The depth of the market skepticism facing Italy’s elected officials was underlined recently by the fact that one of two deputy prime ministers, Matteo Salvini, had to once again spell out that a departure from the euro zone is not an imminent priority for Rome. Another cabinet minister with well-known anti-EU tendencies, meanwhile, felt it necessary to insist that there was “no chance” of Italy defaulting on any of the country’s 2.3 trillion euros worth of debt. This is by no means part of any typical European government script.

And in another recent sign of turmoil inside the Palazzo Chigi, Prime Minister Giuseppe Conte’s divided cabinet missed by more than a week a significant legal deadline to deliver detailed economic forecast documents to the Italian Parliament. When these finally appeared, the numbers contained in the delayed report were in some cases significantly different from those initially and very publicly proposed by Salvini and his Five Star counterpart, Luigi di Maio.

The original promise to triple the previous government’s deficit target for the next three years to 2.4 percent of GDP (gross domestic product) each year would have made it very difficult for Rome to reduce its 130 percent debt/GDP ratio each year, as required under the EU’s budget rules; particularly since the latest growth forecasts from Italian Finance Minister Giovanni Tria were so wildly different to the predictions posited by independent economists and indeed the European Commission. Tria then had to deliver on a previous warning by downgrading his ministry’s growth forecasts for this current fiscal year from 1.5 percent to 1.2 percent.
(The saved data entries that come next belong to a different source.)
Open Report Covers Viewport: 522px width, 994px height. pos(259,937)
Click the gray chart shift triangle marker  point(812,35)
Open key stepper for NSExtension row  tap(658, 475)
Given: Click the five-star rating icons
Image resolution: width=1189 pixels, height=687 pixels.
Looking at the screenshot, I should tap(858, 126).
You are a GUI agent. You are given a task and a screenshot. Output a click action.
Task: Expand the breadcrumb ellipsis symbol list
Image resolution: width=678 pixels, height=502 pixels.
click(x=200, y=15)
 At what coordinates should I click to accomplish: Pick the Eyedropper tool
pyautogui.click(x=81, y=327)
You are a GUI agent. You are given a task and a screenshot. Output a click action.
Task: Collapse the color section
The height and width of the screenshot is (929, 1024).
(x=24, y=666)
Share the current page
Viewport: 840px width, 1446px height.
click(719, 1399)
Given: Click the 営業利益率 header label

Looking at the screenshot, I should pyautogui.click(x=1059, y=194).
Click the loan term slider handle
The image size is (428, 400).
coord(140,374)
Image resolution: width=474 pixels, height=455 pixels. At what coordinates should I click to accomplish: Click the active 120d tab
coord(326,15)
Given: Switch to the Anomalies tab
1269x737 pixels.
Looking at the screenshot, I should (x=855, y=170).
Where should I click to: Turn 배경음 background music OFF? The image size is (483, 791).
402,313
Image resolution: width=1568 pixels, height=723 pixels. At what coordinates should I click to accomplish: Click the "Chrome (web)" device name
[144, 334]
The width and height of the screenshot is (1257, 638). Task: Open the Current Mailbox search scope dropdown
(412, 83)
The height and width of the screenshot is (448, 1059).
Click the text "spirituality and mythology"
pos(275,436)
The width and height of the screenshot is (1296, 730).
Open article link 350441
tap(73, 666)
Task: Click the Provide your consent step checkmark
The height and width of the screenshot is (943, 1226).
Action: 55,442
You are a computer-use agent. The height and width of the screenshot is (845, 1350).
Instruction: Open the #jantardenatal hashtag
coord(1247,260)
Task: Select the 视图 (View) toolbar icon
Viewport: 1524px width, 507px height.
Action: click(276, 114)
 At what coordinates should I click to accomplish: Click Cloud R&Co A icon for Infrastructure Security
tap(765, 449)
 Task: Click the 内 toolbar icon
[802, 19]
Some European finance ministers and EU officials I had talked to beforehand suggested they expected exactly this kind of climbdown and said they saw it as the natural consequence of a market keen to enforce disciplinary limits on Italy’s most expansionist spending plans in a generation. The European Commissioner for Economic and Financial Affairs, Pierre Moscovici, told me outside last week’s meeting of euro zone finance ministers in Luxembourg that politicians in Rome should be honest with the Italian public about the affordability of their electoral promises, and the borrowing difficulties that would need to be overcome in order to transform those promises into reality. “More public expenditure … Can make you popular for a while, but who pays in the end?” he asked rhetorically. “The Commission will exert all its powers,” he insisted, in “defense of the Italian interests and European interests.”

Italy’s leading firebrands have responded to this public criticism from Brussels in typically testy fashion, with Di Maio saying “there is no plan B” and Italy “will not retreat” on its spending plans, while Salvini called Moscovici one of the “enemies” of Europe. However, once the European Commission receives a draft budget plan in a little under a week’s time, it could force a EU member nation to make revisions — for the first time in the bloc’s history. And before then, there is always a chance that a further selling off by market participants will rather separately force a rethink.